What will help us get past all the negativity and find true self-esteem? I suggest four principles and practices:
- Instead of thinking about what we can look like, let’s think about what we can DO. Our bodies are amazing creation: they heal themselves, generate new cells, tell us when we are in danger, and give us the support and strength to DO amazing things. When we focus on treating our body in a way that lets us accomplish our dreams, we are promoting true self-esteem.
Whatever your goals and dreams are, let them be your guide to nutrition and exercise, not some unattainable ideal you saw in a magazine. Set some goals and figure out what you need to do and how you need to treat yourself in order to achieve them.
- Gratitude. According to Robert Emmons, PhD and leading expert in the science of gratitude, “grateful people have a higher sense of self-worth. I think that’s because when you’re grateful, you have the sense that someone else is looking out for you. Once you start to recognize the contributions that other people have made to your life—once you realize that other people have seen the value in you—you can transform the way you see yourself.”
Start a gratitude journal – write down at least one thing you are grateful for each day.
- Small acts of kindness. It may seem counterintuitive, but focusing less on ourselves and more on how we can serve others strengthens our true self-esteem. Positively influencing someone’s day lets us see our true potential for doing good.
Set a goal to find a way to brighten someone’s day everyday.

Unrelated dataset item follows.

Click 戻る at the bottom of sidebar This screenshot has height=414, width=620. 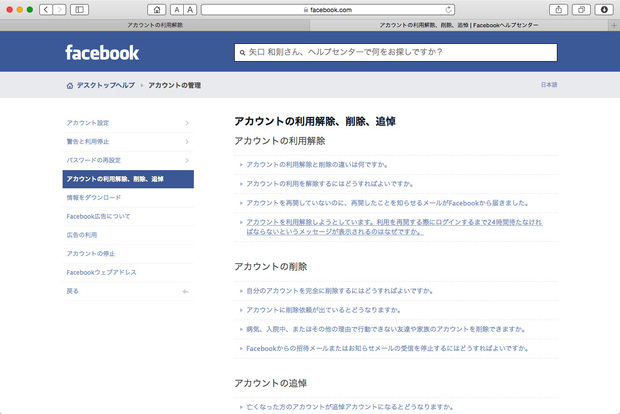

Smile at a stranger on the street, help with the dishes, spend five extra minutes playing with a child. It doesn’t have to be big, it just has to be kind.
- Loving kindness meditation. Take time to accept and love yourself. Here’s how to do it: Sit comfortably with your eyes closed. Think about what you wish for your life. Think of these wishes in phrases. Repeat these phrases in your mind and direct them at yourself. Even if meditation is not your forte (it’s so hard for me to sit still!) it can be powerful if you keep at it.
Christine Carter, PhD says this type of meditation “increases a wide range of those resources that make for a meaningful and successful life, like having an increased sense of purpose, stronger social support, and less illness.”
We can each find our true self-esteem, our true purpose, and our core self. We don’t have to let how we “measure up” to others define us.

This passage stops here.